Listed entries
###

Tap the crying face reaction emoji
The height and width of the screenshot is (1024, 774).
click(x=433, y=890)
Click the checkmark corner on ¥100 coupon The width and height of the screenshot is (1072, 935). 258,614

###

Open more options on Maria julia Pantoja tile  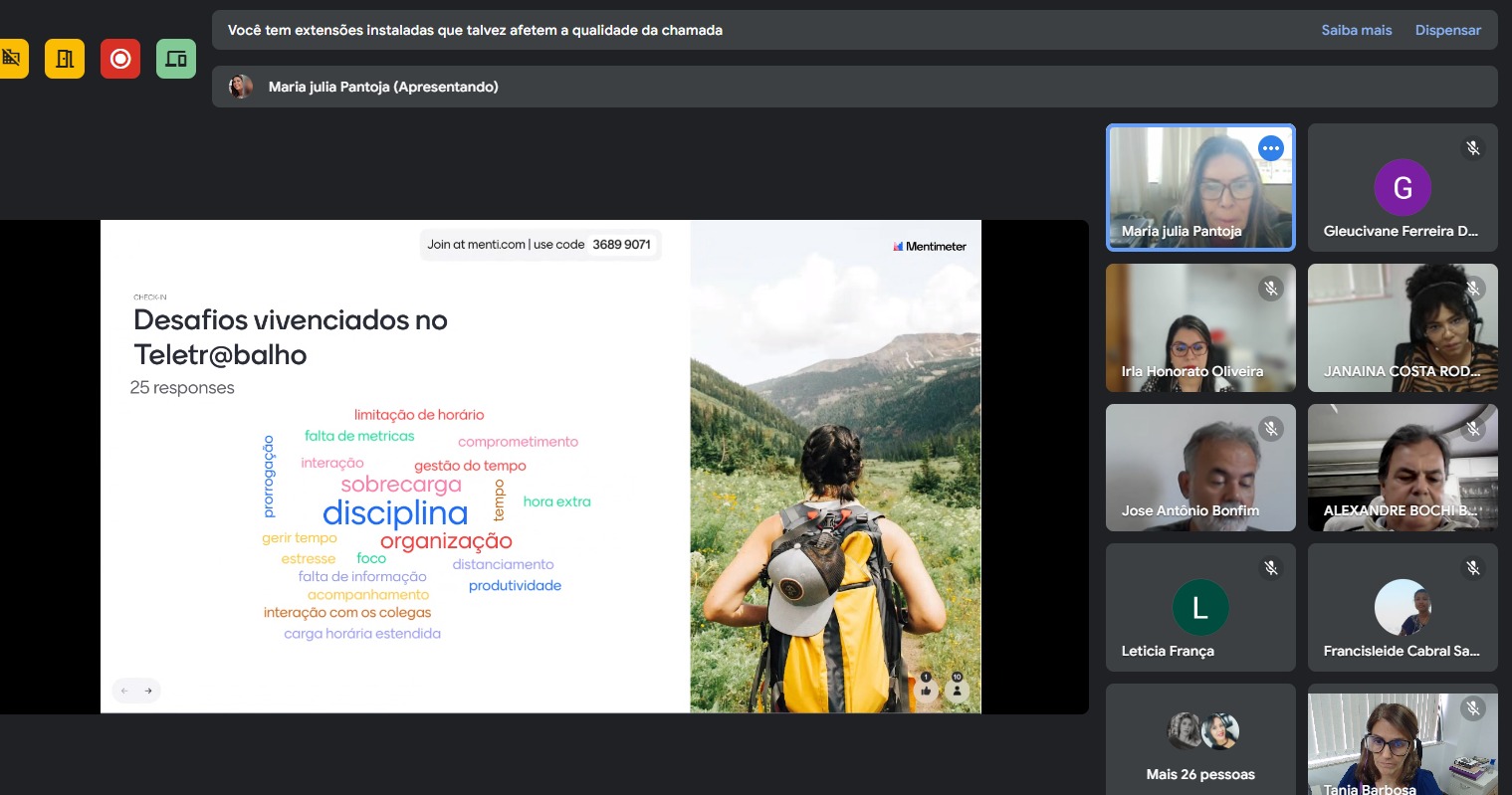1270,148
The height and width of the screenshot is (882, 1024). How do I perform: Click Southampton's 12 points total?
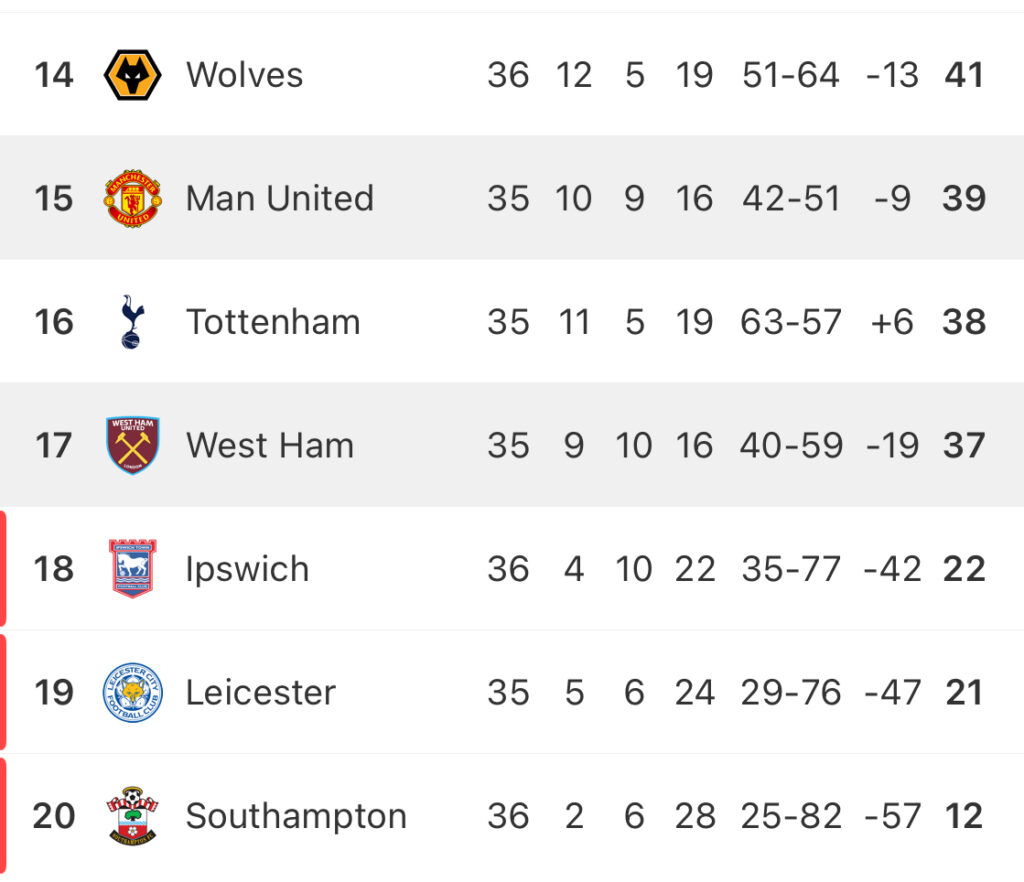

###

Instructions to follow
Your answer should consist solely of the lines above from the line with "Tap the crying face reaction emoji" to the line with "Click the checkmark", both included, reproduced exactly.

Exercise response
Tap the crying face reaction emoji
The height and width of the screenshot is (1024, 774).
click(x=433, y=890)
Click the checkmark corner on ¥100 coupon The width and height of the screenshot is (1072, 935). 258,614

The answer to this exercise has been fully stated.